After a few more nervous hours sleep, I awoke and made breakfast feeling relieved to have come through the night intact. Today was and still is another crystal clear day!

I packed my gear and got underway about 9:30 a.m. hoping to find another safer spot to spend the night in the general vicinity of the glaciers. When I paddled out past the point and looked at the glacier, it appeared that a huge section had fallen off and indeed the water around me was full of many large icebergs. I would estimate that an acre or two had calved off during the night, undoubtedly accounting for the large wave that hit me last night. I thought about the timing of the wave, had it hit me an hour later (at high tide) I might not be here to wonder about such things. On the other hand, had it happened an hour or more earlier, I probably never would have known anything unusual occurred. I thought about my actions and my attitude of late trying to figure out if I had done anything to evoke the wrath of Mother Nature. I decided that I had made an error in judgment in my choice of campsite. I had passed up the safer higher if slightly less comfortable rock next to the falls for a flatter more comfortable spot. Putting my own personal comfort above consideration and respect for the natural forces around me.

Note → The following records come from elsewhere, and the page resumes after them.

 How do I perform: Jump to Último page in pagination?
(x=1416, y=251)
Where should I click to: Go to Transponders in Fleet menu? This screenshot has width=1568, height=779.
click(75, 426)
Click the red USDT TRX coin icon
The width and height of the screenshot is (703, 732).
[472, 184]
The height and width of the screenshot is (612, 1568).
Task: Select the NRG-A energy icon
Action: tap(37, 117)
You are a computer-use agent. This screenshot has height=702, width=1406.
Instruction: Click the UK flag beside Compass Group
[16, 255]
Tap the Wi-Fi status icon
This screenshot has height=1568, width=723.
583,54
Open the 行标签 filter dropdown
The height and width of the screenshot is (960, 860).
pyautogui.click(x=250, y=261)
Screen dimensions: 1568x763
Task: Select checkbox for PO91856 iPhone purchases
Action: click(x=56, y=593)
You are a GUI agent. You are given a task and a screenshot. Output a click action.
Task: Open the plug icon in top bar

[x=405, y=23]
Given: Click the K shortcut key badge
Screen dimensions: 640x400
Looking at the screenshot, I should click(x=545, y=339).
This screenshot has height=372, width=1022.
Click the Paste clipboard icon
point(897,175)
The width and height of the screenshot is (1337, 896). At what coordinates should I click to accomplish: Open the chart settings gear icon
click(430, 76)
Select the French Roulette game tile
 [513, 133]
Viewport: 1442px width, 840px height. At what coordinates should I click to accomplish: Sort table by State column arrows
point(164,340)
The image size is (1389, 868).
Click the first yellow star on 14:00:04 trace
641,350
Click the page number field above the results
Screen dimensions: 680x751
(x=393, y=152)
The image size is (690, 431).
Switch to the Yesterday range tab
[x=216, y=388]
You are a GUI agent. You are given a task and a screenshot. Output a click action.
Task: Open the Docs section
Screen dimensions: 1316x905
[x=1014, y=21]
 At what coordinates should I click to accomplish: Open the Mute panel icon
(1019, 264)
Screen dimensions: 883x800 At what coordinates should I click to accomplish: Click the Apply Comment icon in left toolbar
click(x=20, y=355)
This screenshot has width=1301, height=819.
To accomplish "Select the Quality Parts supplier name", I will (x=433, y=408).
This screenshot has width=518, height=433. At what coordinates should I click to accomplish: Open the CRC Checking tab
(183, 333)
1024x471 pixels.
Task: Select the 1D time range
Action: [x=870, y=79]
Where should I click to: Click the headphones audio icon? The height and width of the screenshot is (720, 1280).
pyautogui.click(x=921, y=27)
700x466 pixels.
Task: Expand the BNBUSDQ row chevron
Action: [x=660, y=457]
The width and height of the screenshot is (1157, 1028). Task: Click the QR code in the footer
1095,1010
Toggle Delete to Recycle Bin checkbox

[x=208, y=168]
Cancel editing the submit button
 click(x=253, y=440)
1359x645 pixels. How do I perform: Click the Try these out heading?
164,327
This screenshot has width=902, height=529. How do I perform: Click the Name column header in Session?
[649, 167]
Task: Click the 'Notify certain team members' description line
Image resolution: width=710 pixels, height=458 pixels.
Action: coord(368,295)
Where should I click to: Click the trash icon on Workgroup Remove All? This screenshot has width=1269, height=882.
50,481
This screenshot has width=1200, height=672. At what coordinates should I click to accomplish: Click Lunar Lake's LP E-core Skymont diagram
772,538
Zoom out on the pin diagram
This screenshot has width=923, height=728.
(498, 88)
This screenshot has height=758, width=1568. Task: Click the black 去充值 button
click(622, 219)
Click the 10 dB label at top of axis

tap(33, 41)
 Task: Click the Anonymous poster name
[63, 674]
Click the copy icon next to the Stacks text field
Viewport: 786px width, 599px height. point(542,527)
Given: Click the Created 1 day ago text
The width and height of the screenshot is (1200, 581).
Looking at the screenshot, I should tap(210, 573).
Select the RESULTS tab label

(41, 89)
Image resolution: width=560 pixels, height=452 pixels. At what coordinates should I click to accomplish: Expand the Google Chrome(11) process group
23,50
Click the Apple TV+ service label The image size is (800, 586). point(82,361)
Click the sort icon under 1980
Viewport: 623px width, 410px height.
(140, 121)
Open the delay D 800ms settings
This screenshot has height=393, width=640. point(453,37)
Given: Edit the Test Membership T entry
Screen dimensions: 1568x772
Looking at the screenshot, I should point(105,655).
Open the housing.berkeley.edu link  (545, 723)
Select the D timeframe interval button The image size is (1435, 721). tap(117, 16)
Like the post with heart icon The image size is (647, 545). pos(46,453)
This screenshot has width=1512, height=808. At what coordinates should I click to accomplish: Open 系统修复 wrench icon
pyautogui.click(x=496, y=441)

After investigating two of the largest icebergs and taking many photos, I headed for North Sawyer Glacier. North Sawyer is less active than South Sawyer Glacier and there was very little ice floating in the water leading up to it. I paddled to within 1/3 of a mile of the glacier and sat watching it for about an hour or more, fascinated by the colors and cathedral-like forms of the columns of ice. This glacier looks more stately and dignified than North Sawyer which seems wild and unpredictable. Blue sky and 6,000 ft. mountains looming overhead, I’m really glad I made this trip alone. The longer I’m out here, the better I feel.